Straripa un fiume in Sicilia: un uomo travolto dall'acqua

Maltempo, ancora neve e pioggia. Mario Melia, 60 anni, è morto
travolto dalle acque del fiume San Bartolomeo a
Castellammare del Golfo in provincia di Trapani

Castellammare del Golfo (Trapani) - Un infermiere dell'ospedale di Alcamo, Mario Melia, 60 anni, è morto travolto dalle acque straripate dal fiume San Bartolomeo a Castellammare del Golfo (Trapani). L'uomo, stamattina alle 7, si trovava nella sua casa di campagna non lontana dal fiume quando é stato travolto da acqua e fango provenienti dall'alveo riempito dalle piogge degli ultimi giorni. Sono in corso le operazioni di recupero del cadavere da parte dei Vigili del Fuoco.E' stato travolto dalle acque davanti alla sua abitazione estiva. Era andato a controllare i danni provocati in campagna dalle piogge. Melia aveva chiamato un suo amico con il cellulare per essere aiutato a liberare la strada dal fango. Nella zona vi sono molte case di villeggiatura. In una di queste case vi sono due persone in attesa di essere soccorse dai vigili del fuoco. Ad Alcamo Marina a poca distanza dal luogo dove è deceduto l'infermiere tre ville sono state gravemente danneggiate dalle infiltrazioni d'acqua. La protezione civile e i tecnici dei comuni limitrofi stanno compiendo delle verifiche. In quel territorio molte case sono state costruite abusivamente senza alcun piano regolatore.
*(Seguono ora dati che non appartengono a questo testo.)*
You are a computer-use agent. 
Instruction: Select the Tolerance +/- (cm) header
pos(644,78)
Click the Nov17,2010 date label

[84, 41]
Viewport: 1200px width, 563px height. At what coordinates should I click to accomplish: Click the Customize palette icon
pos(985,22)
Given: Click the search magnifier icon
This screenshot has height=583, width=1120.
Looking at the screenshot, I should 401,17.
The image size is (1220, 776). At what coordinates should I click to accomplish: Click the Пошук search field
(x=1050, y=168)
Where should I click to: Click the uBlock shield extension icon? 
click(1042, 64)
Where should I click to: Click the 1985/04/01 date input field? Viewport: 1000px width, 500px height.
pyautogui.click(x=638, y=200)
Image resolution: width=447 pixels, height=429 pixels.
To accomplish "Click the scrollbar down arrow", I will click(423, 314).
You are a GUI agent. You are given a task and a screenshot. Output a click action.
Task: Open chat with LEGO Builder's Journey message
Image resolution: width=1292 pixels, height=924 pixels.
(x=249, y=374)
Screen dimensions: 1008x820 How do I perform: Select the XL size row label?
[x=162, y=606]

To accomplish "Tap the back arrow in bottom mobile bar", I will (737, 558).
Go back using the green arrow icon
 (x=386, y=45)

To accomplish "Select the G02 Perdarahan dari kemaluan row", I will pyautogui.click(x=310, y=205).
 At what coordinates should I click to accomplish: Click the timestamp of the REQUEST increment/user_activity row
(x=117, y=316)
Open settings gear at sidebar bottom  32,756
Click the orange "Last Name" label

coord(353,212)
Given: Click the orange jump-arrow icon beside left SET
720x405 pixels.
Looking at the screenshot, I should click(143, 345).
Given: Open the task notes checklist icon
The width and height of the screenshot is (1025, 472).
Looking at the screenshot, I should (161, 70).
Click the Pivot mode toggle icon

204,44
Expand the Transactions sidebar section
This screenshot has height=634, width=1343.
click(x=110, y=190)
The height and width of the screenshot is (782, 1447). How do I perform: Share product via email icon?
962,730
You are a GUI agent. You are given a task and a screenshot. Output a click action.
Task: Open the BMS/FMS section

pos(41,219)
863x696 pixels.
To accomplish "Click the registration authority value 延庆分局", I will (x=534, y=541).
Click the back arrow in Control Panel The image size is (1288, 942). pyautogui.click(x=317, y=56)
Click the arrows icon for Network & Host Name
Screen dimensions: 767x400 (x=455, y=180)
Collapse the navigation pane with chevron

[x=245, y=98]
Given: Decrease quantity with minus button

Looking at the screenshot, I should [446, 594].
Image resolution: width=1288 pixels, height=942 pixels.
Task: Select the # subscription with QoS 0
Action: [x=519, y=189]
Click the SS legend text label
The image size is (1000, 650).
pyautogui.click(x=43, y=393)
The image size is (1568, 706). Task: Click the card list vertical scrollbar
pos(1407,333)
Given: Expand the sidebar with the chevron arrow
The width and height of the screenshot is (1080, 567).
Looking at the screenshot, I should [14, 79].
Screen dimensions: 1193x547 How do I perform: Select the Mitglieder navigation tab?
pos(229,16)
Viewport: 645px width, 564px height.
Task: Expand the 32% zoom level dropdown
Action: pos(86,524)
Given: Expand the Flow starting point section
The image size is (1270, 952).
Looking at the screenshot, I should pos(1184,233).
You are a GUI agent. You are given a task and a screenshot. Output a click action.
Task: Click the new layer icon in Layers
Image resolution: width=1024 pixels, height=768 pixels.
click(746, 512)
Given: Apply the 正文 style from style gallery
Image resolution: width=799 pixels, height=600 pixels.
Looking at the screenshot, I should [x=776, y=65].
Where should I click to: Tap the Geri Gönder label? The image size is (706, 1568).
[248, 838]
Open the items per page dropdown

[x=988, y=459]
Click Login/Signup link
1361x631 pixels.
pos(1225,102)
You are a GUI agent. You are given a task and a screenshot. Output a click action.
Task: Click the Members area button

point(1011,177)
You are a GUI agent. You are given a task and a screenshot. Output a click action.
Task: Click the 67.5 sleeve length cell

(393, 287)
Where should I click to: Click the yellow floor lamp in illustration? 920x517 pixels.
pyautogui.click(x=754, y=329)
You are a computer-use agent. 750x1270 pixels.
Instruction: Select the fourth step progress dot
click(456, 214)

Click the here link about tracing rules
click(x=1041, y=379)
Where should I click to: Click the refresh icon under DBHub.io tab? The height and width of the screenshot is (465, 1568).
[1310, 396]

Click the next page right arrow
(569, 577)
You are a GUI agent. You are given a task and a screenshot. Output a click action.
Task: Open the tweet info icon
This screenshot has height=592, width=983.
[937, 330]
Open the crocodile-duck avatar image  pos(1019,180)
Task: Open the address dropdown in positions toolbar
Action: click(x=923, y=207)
Incidente d'auto durante il nubifragio Sempre in provincia di Trapani, un'altra vittima del maltempo. Un giovane di 27 anni, Francesco Bellini, originario di Partanna è morto in un incidente stradale che si è verificato la scorsa notte, intorno alle tre, a Mazara del Vallo, lungo la Statale 115, all'ingresso per l'autostrada A 29, mentre era in corso un violento nubifragio. Il giovane, che viaggiava da solo, era alla guida di una Fiat Brava quando, per cause ancora in fase di accertamento da parte degli agenti del Commissariato che hanno rilevato l'incidente, è finito contro il guard-raill. A Partanna, Bellini gestiva un pub.

Allerta della Protezione civile in Calabria dopo che dalla scorsa notte ha ripreso a piovere su tutta la regione. La piogge non stanno provocando, al momento, particolari disagi e non si registrano frane sull'autostrada e su altre arterie, oltre a quelle segnalate nei giorni scorsi. L'attenzione, comunque, è massima ed il monitoraggio della situazione, per prevenire eventuali situazioni di pericolo, è costante. L'Anas, insieme alla Polizia stradale ed al personale della Protezione civile regionale, sta attuando controlli su tutto il tracciato dell'A3 per verificare eventuali situazioni di pericolo, ma, al momento, non vengono segnalati particolari problemi. Permangono le interruzioni lungo l'A3, in entrambe le direzioni, tra Falerna e Cosenza e, nel reggino, tra Scilla e Villa San Giovanni a causa delle frane avvenute in più punti. Persiste il sequestro, disposto dalla Procura della Repubblica di Cosenza per consentire le verifiche tecniche da parte dei periti d'ufficio, del tratto di autostrada lungo il quale domenica scorsa si è verificata la frana che ha provocato la morte di due persone.

Neve e pioggia Nevica in Lombardia, Veneto, Marche, Abruzzo e in Umbria. In Sicilia, infine, nevica sulla strada statale 624". In Calabria l'Anas ha attuato le misure necessarie per ridurre al minimo i disagi provocati dal maltempo. "Fin dai giorni scorsi e su indicazione della Protezione Civile l'Anas ha predisposto le necessarie misure affinché possano essere evitati disagi alla viabilità, mobilitando tutto il personale e i mezzi a disposizione, previsti dai piani compartimentali concordati con gli enti territoriali interessati, la Polizia stradale ed i carabinieri".